:: WHAT THE TASK ASKS ::
Repeat each line of the material below without change.

:: SUPPLIED ENTRIES ::
+ + +
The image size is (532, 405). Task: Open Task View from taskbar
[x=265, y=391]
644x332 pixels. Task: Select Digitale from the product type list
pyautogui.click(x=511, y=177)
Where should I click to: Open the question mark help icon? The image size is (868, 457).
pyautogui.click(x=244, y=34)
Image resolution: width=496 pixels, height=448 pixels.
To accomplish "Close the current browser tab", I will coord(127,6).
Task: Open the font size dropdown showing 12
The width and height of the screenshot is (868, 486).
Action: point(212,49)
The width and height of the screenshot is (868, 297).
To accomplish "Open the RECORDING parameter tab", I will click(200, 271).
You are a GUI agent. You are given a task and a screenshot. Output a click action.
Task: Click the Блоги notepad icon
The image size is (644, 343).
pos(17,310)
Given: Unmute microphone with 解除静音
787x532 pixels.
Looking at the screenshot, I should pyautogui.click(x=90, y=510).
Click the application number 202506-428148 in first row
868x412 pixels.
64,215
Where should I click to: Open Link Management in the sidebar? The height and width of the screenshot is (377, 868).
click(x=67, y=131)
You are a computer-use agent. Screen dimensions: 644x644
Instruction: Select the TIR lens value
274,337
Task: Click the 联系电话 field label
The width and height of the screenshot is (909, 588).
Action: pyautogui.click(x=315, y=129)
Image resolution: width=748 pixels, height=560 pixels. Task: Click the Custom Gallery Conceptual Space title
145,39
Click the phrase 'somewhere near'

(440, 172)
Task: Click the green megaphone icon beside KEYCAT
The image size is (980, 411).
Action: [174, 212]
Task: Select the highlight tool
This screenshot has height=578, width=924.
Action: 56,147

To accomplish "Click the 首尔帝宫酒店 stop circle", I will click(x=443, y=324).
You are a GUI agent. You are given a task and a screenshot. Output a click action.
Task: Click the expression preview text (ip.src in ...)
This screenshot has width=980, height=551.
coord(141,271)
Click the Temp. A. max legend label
+ + +
:: RESULT FOR THIS TASK ::
The image size is (532, 405). Task: Open Task View from taskbar
[x=265, y=391]
644x332 pixels. Task: Select Digitale from the product type list
pyautogui.click(x=511, y=177)
Where should I click to: Open the question mark help icon? The image size is (868, 457).
pyautogui.click(x=244, y=34)
Image resolution: width=496 pixels, height=448 pixels.
To accomplish "Close the current browser tab", I will coord(127,6).
Task: Open the font size dropdown showing 12
The width and height of the screenshot is (868, 486).
Action: point(212,49)
The width and height of the screenshot is (868, 297).
To accomplish "Open the RECORDING parameter tab", I will click(200, 271).
You are a GUI agent. You are given a task and a screenshot. Output a click action.
Task: Click the Блоги notepad icon
The image size is (644, 343).
pos(17,310)
Given: Unmute microphone with 解除静音
787x532 pixels.
Looking at the screenshot, I should pyautogui.click(x=90, y=510).
Click the application number 202506-428148 in first row
868x412 pixels.
64,215
Where should I click to: Open Link Management in the sidebar? The height and width of the screenshot is (377, 868).
click(x=67, y=131)
You are a computer-use agent. Screen dimensions: 644x644
Instruction: Select the TIR lens value
274,337
Task: Click the 联系电话 field label
The width and height of the screenshot is (909, 588).
Action: pyautogui.click(x=315, y=129)
Image resolution: width=748 pixels, height=560 pixels. Task: Click the Custom Gallery Conceptual Space title
145,39
Click the phrase 'somewhere near'

(440, 172)
Task: Click the green megaphone icon beside KEYCAT
The image size is (980, 411).
Action: [174, 212]
Task: Select the highlight tool
This screenshot has height=578, width=924.
Action: 56,147

To accomplish "Click the 首尔帝宫酒店 stop circle", I will click(x=443, y=324).
You are a GUI agent. You are given a task and a screenshot. Output a click action.
Task: Click the expression preview text (ip.src in ...)
This screenshot has width=980, height=551.
coord(141,271)
Click the Temp. A. max legend label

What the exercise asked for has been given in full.